Reconozco que siempre le he tenido un poco de alergia a todo lo que se mueve alrededor del 14 de febrero y el día de san Valentín. Durante años, incluso, presumía de no celebrar esa fecha comercial y aburría a quien se dejara con un discurso sobre la inconsistencia de celebrar un día especial del amor. Era fácil defender que de nada vale tener un detalle romántico un día si el resto del año no se es coherente o no hay un compromiso sostenido de amar.
Creo que al menos en gran parte ese razonamiento sigue siendo válido. No hay más que ver la deforme forma en que es comprendido el amor, muy lejos de su verdad como lenguaje de unidad y complementariedad entre hombre y mujer. No creo que sea muy necesario exponer con detalle las cifras de fracasos matrimoniales ni subrayar el hecho de que el contrato matrimonial sea uno de los más débiles del sistema jurídico español, de tal forma que es más fácil acabar con él que darse de baja de la compañía telefónica. Y dejaremos a un lado también las tergiversaciones sobre el concepto del matrimonio y del amor tan en boga en estos tiempos convulsos encabalgados a las grupas de la ideología de género.
En la misma línea que se puede advertir en buena medida en las semanas previas a la Navidad, otra fiesta muy tergiversada, y cuando aún está media humanidad luchando por quitarse los kilos de más acumulados a base de mazapanes, turrón y polvorones, comienza la avalancha de mensajes publicitarios y ofertas de todo tipo usando como palanca al bueno de san Valentín.

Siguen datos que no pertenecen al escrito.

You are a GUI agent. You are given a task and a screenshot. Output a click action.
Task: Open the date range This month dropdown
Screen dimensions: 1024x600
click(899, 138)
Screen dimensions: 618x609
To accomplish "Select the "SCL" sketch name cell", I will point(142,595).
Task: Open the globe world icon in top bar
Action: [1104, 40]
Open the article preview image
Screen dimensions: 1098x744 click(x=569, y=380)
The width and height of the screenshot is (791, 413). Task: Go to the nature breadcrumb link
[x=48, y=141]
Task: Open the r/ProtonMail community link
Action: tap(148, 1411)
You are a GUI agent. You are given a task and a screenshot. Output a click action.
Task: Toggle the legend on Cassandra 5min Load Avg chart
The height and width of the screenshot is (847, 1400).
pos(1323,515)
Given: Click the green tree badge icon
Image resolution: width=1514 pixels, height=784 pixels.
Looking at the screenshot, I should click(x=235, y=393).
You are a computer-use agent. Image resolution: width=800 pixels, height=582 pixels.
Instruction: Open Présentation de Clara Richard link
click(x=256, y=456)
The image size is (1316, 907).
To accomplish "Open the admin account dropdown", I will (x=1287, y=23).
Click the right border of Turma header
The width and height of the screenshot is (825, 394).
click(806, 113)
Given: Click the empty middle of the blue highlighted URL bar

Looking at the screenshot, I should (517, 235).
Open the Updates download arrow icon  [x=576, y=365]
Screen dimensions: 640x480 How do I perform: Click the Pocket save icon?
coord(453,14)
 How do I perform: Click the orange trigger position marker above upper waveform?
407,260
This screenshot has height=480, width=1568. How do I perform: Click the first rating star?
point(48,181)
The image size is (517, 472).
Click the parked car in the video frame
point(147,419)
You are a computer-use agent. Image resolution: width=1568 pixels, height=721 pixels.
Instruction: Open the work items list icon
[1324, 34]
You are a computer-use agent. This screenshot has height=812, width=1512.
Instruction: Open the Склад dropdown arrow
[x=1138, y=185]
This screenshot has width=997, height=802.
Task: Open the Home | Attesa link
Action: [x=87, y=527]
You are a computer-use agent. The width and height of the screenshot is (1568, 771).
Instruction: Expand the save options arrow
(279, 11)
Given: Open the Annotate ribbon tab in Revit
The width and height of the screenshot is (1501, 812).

¿Y quién era? Aunque hay más de un santo con ese nombre, la tradición más extendida nos habla de un sacerdote de la diócesis de Roma que, durante las persecuciones del siglo III de la era cristiana, casaba en secreto a parejas de novios que, de otra manera, hubieran sido rechazados o señalados. Aquel sacerdote fue martirizado por proteger el sacramento del matrimonio, ese al que está llamada la inmensa mayoría de la población.
Pese a la comercialización de la fecha, he cambiado mi modo de pensar. Ahora, lejos de darme alergia la fecha, creo que debemos recuperar la verdad del amor y proponerla al mundo. En numerosos lugares se ha promocionado, frente al horror del tenebroso Halloween, una apuesta por la celebración del Día de Todos los Santos que, en un juego lingüístico anglosajón, ha sido bautizada como Hollywins (Los santos ganan). En ella se anima a que los niños utilicen en esos días disfraces de santos mejor que de fantasmas, demonios, sátiros, brujas y demás especímenes oscuros.
Del mismo modo, se hace necesario emprender una reconquista del sentido y la verdad de la fiesta de San Valentín y, en esencia, del amor humano que tiene su naturaleza, su lenguaje, sus medios y sus fines, fuera de los cuales no se puede llamar propiamente amor humano.
Sí, claudico. Después de años renegando del circo de consumismo y confusión que ha secuestrado al santo, me declaro decidido defensor de San Valentín y de su obra de custodia del amor humano entre hombre y mujer. Me rindo a San Valentín.